Vilazodone combines SSRI action with 5-HT1A partial agonism; it often causes early GI upset but may have somewhat fewer sexual side effects than classic SSRIs. Wellbutrin is more activating, with less GI upset and fewer sexual side effects, but can increase anxiety or insomnia. Tolerability profiles often drive selection.
TCAs can be very effective but have anticholinergic effects (constipation, dry mouth, urinary retention), weight gain, and cardiac conduction risks, and are dangerous in overdose. Wellbutrin generally has a safer side-effect and cardiac profile but carries seizure risk at higher doses. TCAs may be chosen for pain or migraine prevention; otherwise, Wellbutrin is often better tolerated.
MAOIs are highly effective for atypical or treatment-resistant depression but require strict dietary restrictions (tyramine) and have extensive drug interactions. The selegiline patch reduces, but doesn’t eliminate, these concerns at higher doses. Wellbutrin avoids dietary limits and has fewer interaction risks but may be less potent for refractory cases.

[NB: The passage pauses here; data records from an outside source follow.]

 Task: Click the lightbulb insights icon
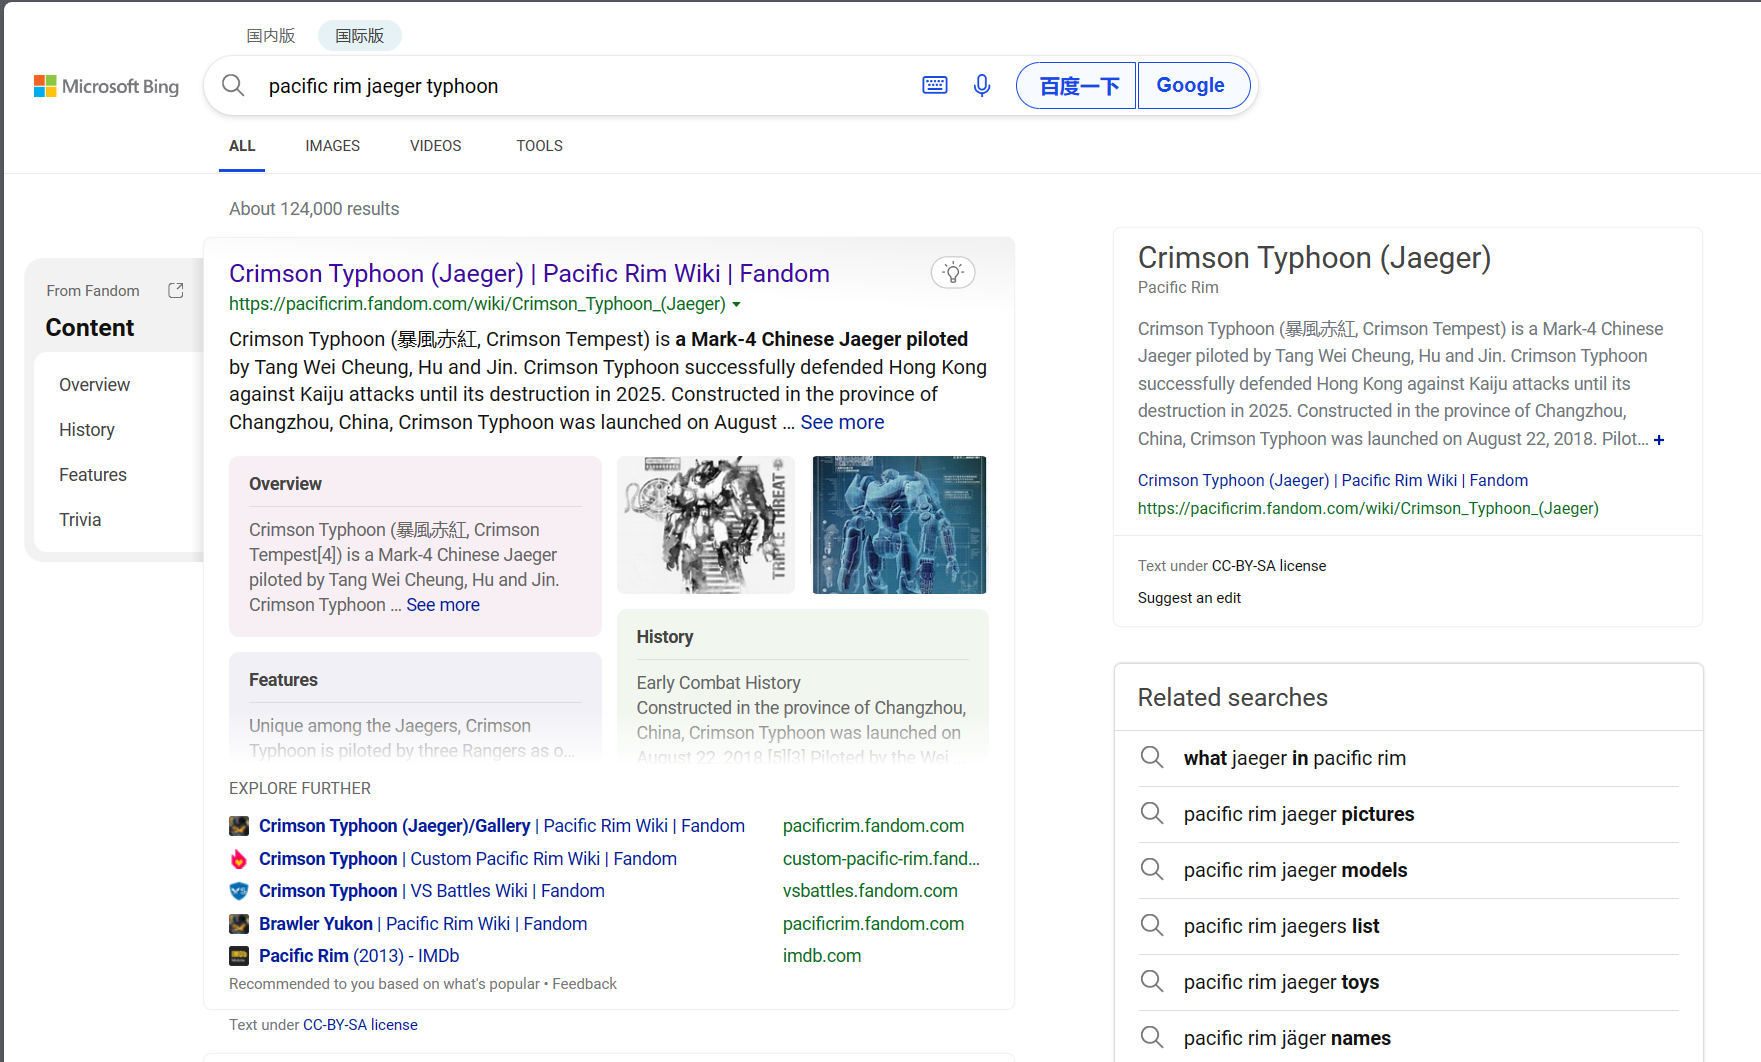[x=952, y=272]
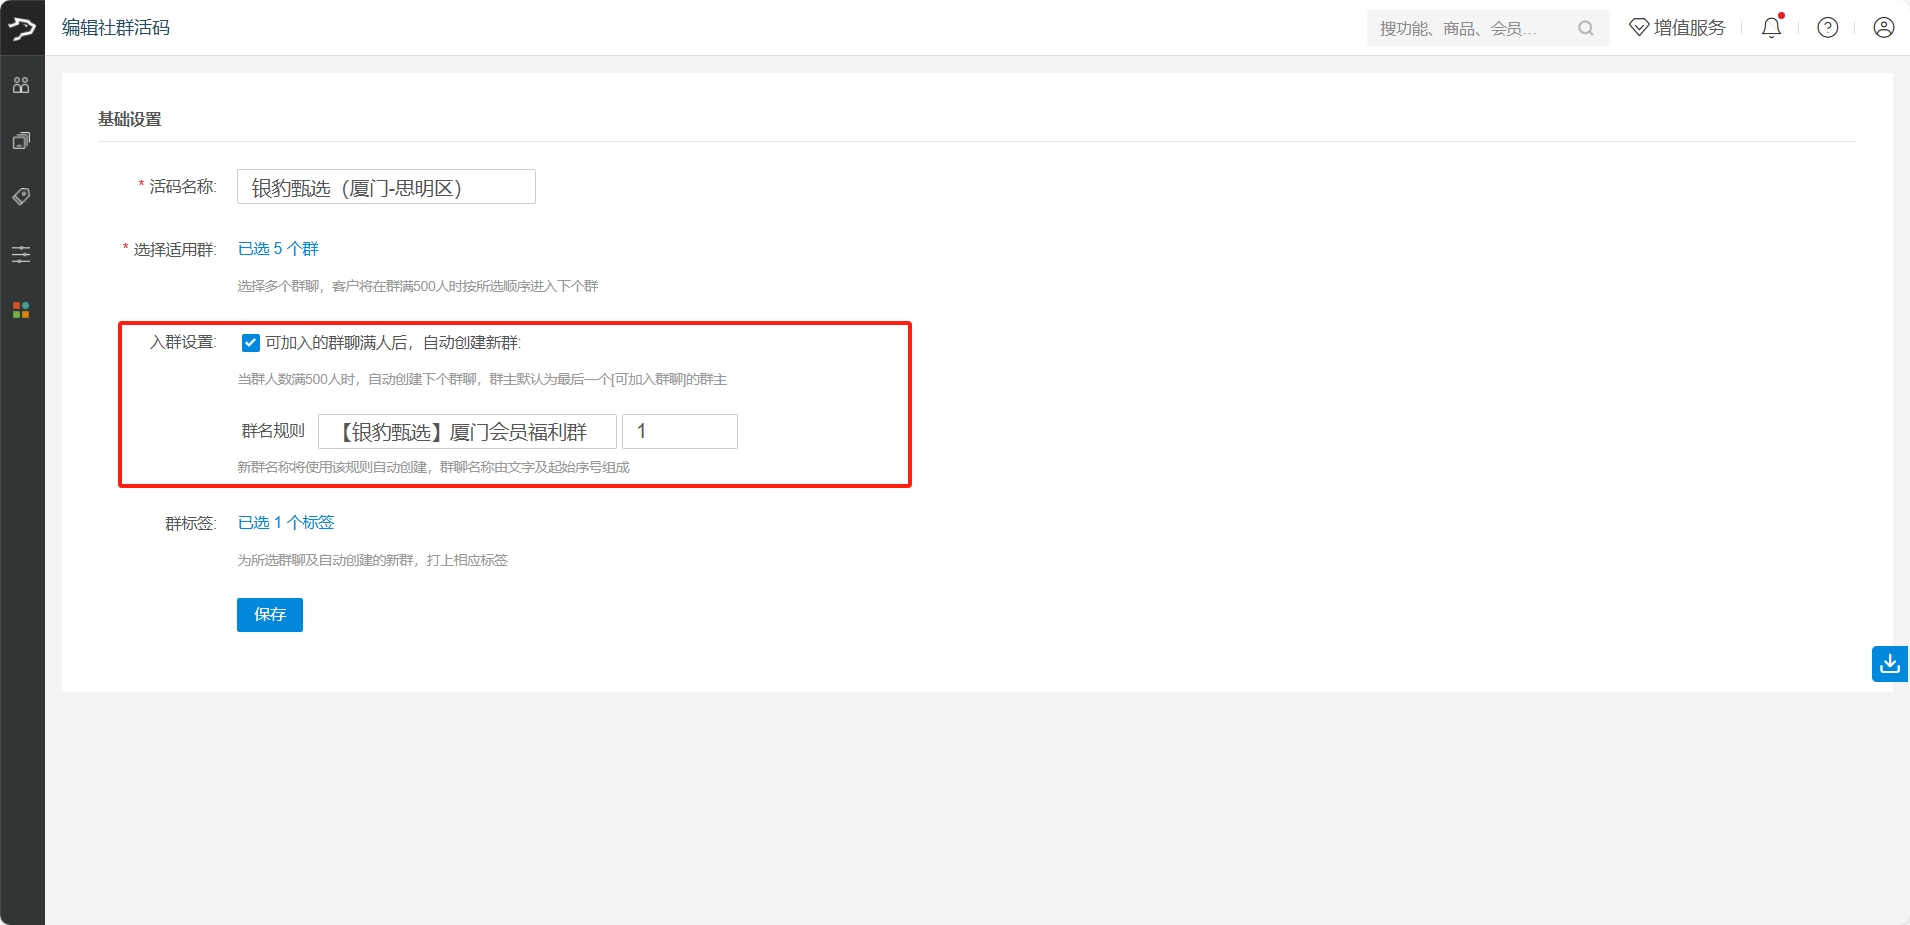
Task: Click the starting number field showing 1
Action: (x=680, y=432)
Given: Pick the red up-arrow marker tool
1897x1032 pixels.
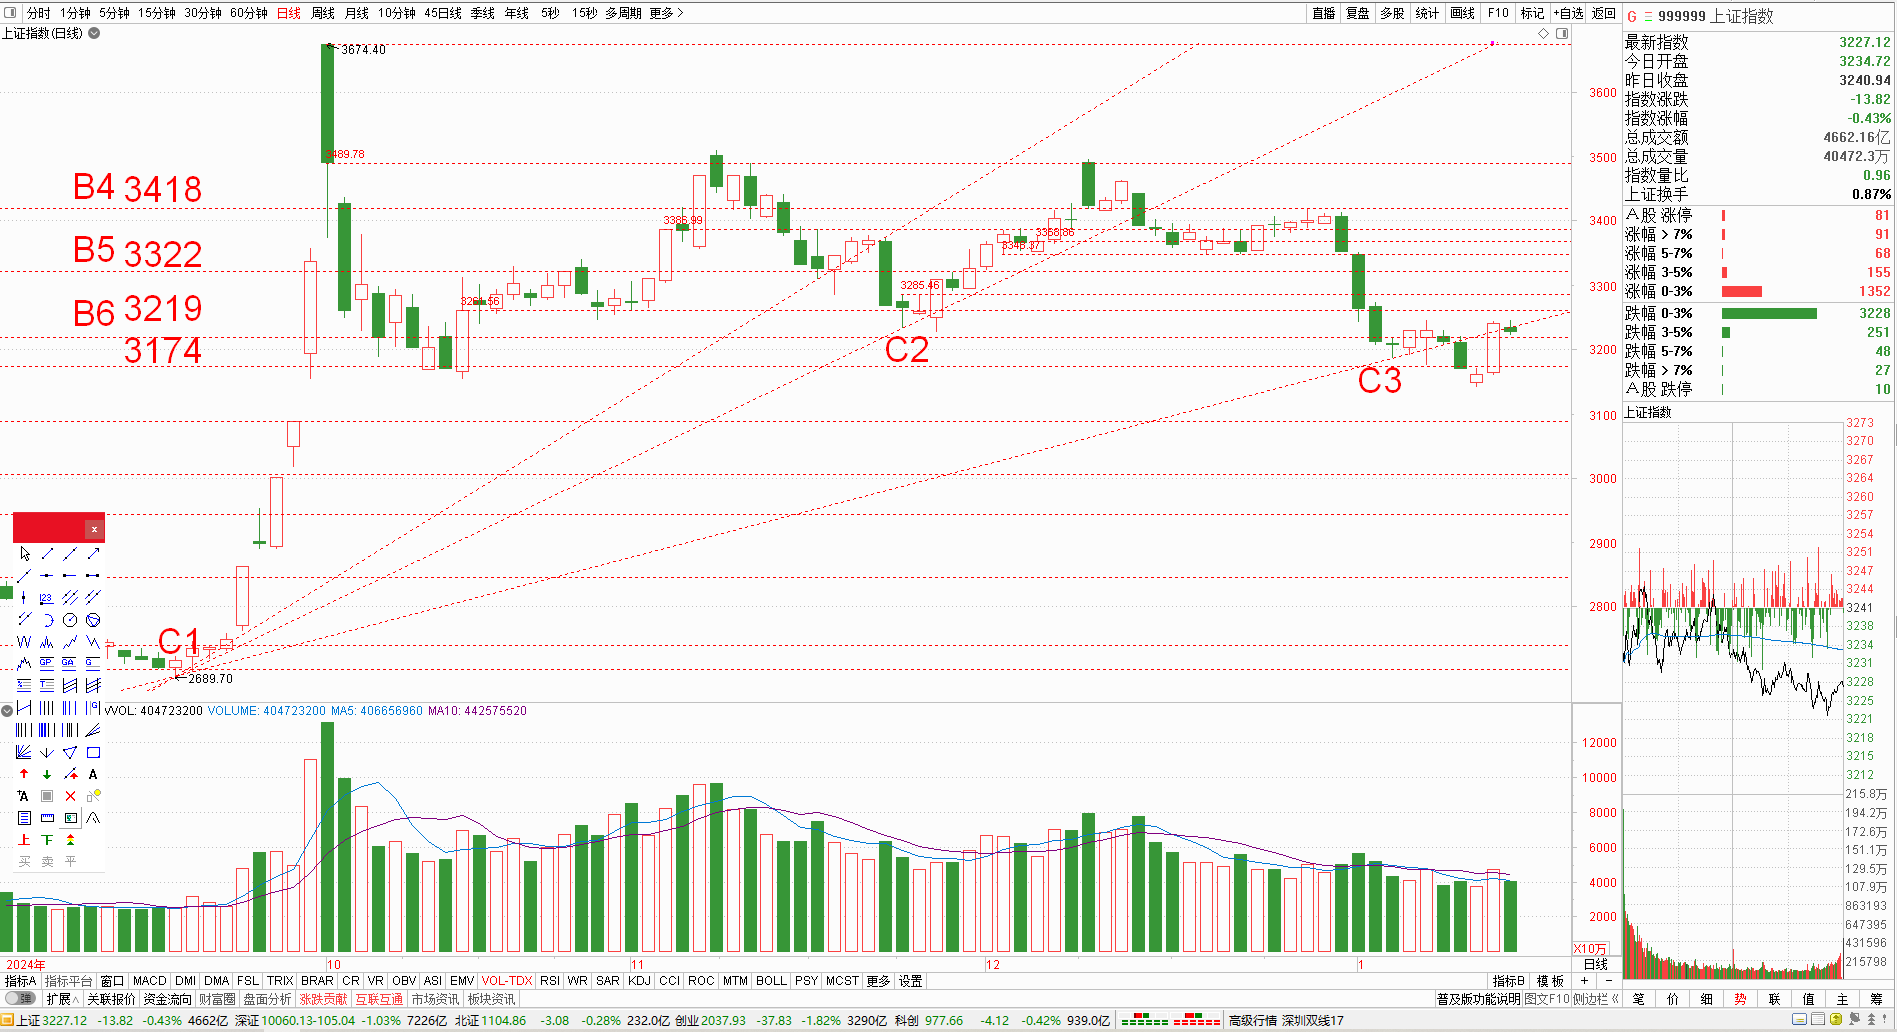Looking at the screenshot, I should 24,775.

SSRIs like sertraline have the most evidence and are commonly first-line in postpartum depression, including during breastfeeding. Wellbutrin can be considered if SSRIs are not tolerated or if sexual side effects or weight gain are problematic. Shared decision-making with obstetric and pediatric input is recommended.
Bupropion SR (Zyban) roughly doubles quit rates versus placebo and may help with weight control after quitting. Varenicline (Chantix) generally has higher quit rates than bupropion but can cause nausea and vivid dreams. Some patients use bupropion plus nicotine replacement; selection depends on tolerability, history, and clinician guidance.